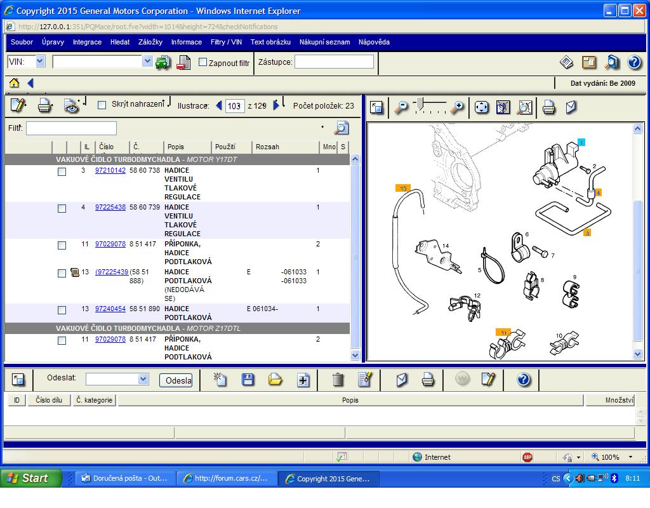This screenshot has height=508, width=650.
Task: Click the filter search icon beside Filtr
Action: pyautogui.click(x=342, y=128)
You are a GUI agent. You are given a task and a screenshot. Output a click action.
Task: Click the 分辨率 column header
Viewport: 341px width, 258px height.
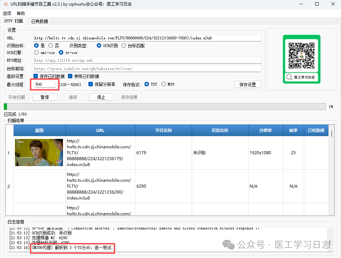[265, 130]
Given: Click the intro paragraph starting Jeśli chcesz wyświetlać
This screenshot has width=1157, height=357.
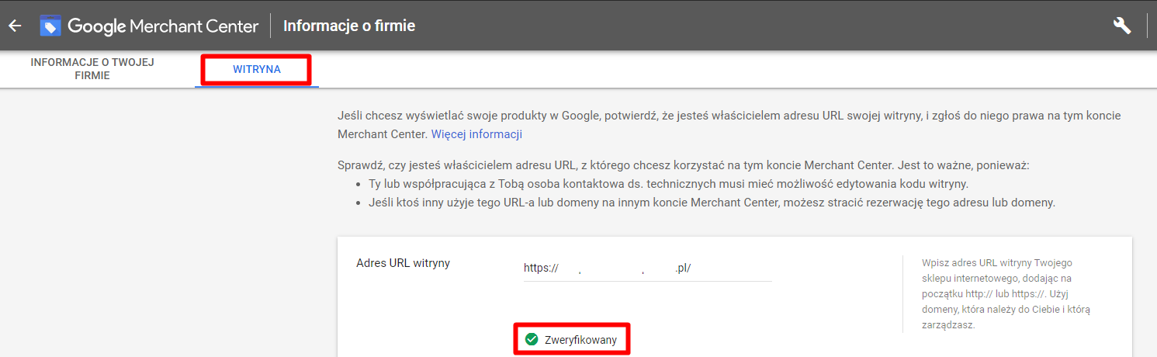Looking at the screenshot, I should [x=729, y=116].
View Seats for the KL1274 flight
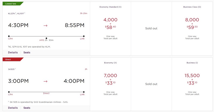Screen dimensions: 214x112 tap(27, 52)
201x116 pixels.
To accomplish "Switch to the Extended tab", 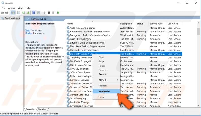I will pyautogui.click(x=31, y=109).
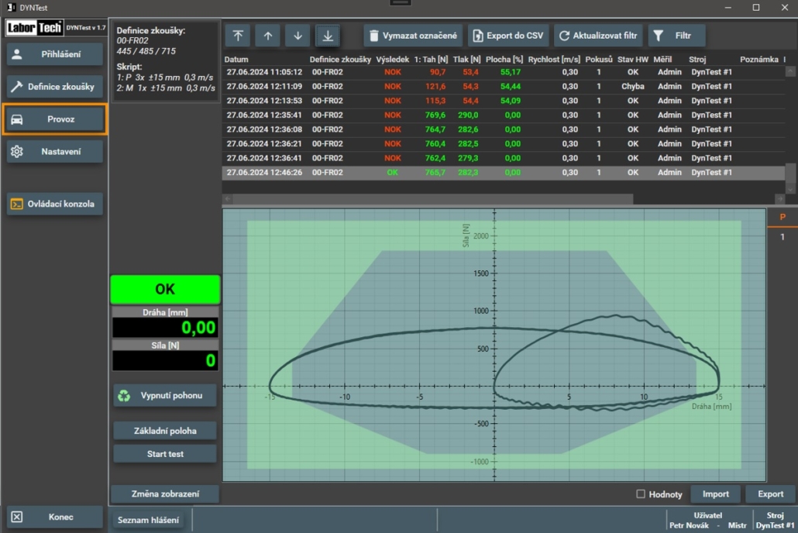Go to Nastavení settings
Image resolution: width=798 pixels, height=533 pixels.
click(x=55, y=152)
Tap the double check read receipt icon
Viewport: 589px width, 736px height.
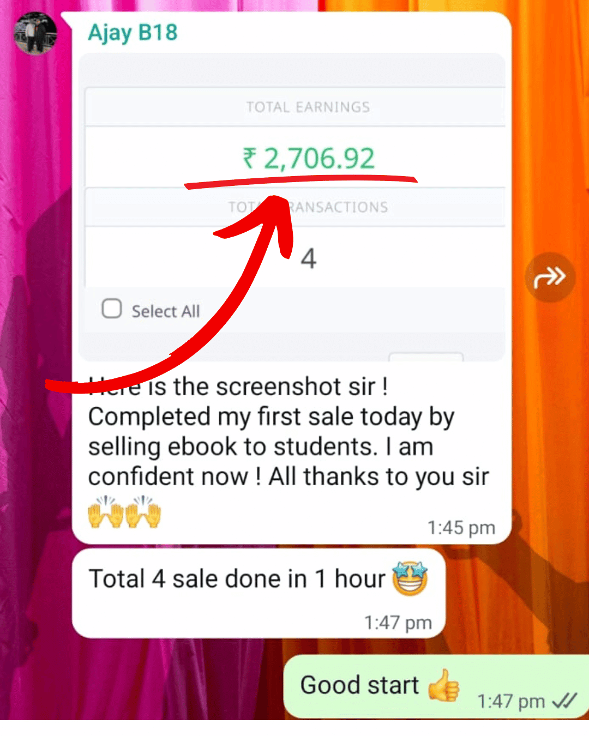[x=564, y=700]
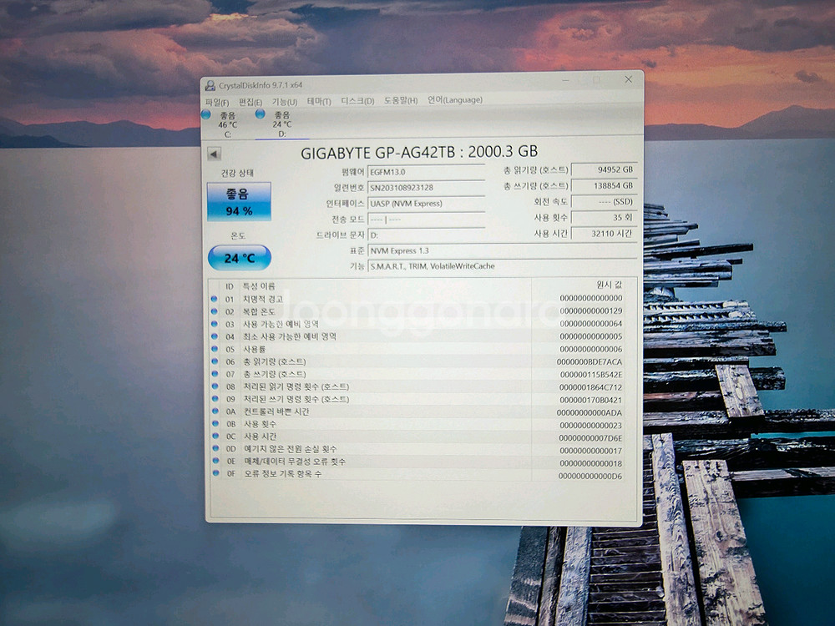835x626 pixels.
Task: Click the left arrow to switch drives
Action: pos(215,152)
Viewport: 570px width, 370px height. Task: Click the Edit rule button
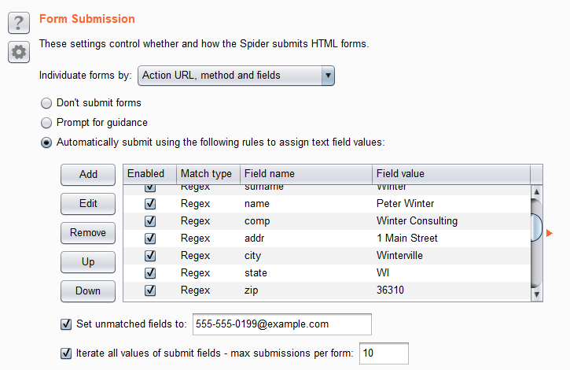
* * *
--- THE PROBLEM ---
Reproduce the rows from the line with "Given: Click the" up to and including the line with "Screen dimensions: 214x112 tap(27, 52)", swapping "intro paragraph" for "opening paragraph" and keeping everything else unchanged. Leave the pictures out.

--- ANSWER BELOW ---
Given: Click the opening paragraph starting Jeśli chcesz wyświetlać
This screenshot has width=1157, height=357.
Looking at the screenshot, I should [x=729, y=116].
View Seats for the KL1274 flight
Screen dimensions: 214x112 tap(27, 52)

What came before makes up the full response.